Ahmed Ali Muqbel Ali is a father of eight children. Formerly a stone-breaker, he was forced to flee his home village with his family in 2017. They now live in a tent in the Al-Malika camp, in Taiz governorate, south-west Yemen.
As the impact of Covid-19 begins to be felt across the country, Ahmed Ali and his family are struggling. Not only is there less work available, but food prices are rising dramatically. In the last two months, they have seen the cost of flour go up by 40 per cent. Other prices are rising too.
Meat is too expensive now for many Yemenis. The butchers in the central meat market in Taiz city have lost most of their customers.
Even vegetables, a basic dietary staple, are now a luxury for many displaced people and others who have lost their source of income since the arrival of Covid-19.
A growing hunger crisis
Since Covid-19 hit Yemen in April, one in every four vulnerable families has lost all income and half have seen their incomes drop by over 50 per cent, according to a recent survey by the Norwegian Refugee Council. A staggering 94 per cent of families reported lack of food as a top concern.
Even before the pandemic, Yemen was the site of the largest food crisis in the world. A major aid effort pulled the country from the brink of famine last year, but it now risks sliding back. New data warns that a million more people are likely to fall into “crisis” or “near-famine” levels of hunger in the coming months, unless urgent action is taken.

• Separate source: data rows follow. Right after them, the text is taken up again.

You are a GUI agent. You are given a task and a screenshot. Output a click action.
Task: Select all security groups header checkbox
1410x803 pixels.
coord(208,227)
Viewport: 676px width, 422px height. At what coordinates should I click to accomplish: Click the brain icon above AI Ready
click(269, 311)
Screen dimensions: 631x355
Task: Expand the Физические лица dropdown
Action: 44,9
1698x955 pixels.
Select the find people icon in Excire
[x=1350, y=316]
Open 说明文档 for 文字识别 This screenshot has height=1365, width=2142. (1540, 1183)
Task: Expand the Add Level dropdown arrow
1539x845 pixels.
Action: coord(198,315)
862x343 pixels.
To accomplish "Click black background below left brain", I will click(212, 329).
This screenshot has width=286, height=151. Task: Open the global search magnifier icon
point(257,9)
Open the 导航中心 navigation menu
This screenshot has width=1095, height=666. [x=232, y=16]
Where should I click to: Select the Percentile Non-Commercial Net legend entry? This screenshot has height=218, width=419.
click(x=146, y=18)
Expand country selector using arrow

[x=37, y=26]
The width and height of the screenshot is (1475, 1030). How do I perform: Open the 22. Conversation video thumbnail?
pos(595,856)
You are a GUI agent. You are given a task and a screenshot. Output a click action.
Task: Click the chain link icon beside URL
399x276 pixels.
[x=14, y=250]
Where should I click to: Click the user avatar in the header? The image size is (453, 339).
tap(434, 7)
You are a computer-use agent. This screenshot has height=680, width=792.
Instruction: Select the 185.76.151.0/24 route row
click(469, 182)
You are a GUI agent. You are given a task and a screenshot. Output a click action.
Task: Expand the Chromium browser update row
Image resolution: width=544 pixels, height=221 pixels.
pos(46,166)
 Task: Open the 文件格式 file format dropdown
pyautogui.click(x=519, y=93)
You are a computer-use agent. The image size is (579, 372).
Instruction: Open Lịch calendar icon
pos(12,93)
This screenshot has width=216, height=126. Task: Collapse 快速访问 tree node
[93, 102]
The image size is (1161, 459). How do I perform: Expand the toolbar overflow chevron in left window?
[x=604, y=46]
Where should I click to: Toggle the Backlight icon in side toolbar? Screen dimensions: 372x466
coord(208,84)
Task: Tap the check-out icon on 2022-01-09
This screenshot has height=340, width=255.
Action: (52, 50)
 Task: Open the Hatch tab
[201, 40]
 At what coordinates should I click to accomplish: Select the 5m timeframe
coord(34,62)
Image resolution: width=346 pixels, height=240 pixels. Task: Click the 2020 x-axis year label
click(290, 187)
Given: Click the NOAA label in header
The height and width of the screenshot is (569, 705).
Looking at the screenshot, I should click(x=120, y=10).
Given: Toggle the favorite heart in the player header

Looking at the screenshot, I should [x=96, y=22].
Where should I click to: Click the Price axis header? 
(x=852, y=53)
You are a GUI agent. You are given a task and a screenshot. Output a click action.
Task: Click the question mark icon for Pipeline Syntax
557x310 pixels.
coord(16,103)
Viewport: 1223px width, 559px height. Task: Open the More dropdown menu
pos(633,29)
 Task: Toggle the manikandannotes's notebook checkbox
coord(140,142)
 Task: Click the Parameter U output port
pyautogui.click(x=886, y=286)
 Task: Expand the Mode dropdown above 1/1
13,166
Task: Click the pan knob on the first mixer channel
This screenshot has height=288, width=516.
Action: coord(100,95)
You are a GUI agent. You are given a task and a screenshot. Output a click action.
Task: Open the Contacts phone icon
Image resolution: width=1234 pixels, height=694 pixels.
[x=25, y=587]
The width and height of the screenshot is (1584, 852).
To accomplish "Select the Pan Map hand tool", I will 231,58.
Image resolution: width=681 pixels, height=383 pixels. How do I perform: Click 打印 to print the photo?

“The families we spoke to were already on the edge of survival and now almost all of them tell us their situation is worse,” says NRC’s Country Director for Yemen, Mohamed Abdi.
Two days without food
Ahmed Ali is doing everything he can to ease the impact on his children, including dividing up one meal into three so they feel like they still are eating three meals. If there isn’t enough food to go around, he gives it to the children and goes hungry himself.
“There are times we only eat when necessary,” Ahmed Ali says. “The food for one meal, we divide it into three meals. We used to buy vegetables, fruits and other things but now we can’t. Two weeks ago, we went two days without any food.”
Ahmed Ali used to own livestock back in his home village, which helped to provide for his family. But he sold them when he fled, and now has only one goat left.
On a small, rocky patch of ground beside his tent, he is attempting to grow a pumpkin tree to supplement the family’s meagre diet.
For families like Ahmed Ali’s, the outlook is bleak.
“Never before have Yemenis faced so many threats at once, and all this at the height of a devastating pandemic,” says Mohamed Abdi.
“Yemen needs a rescue package, in the form of a cash injection to stabilise the economy, a restoration of aid funding, and an end to restrictions on imports of food and fuel. And there must be a ceasefire.”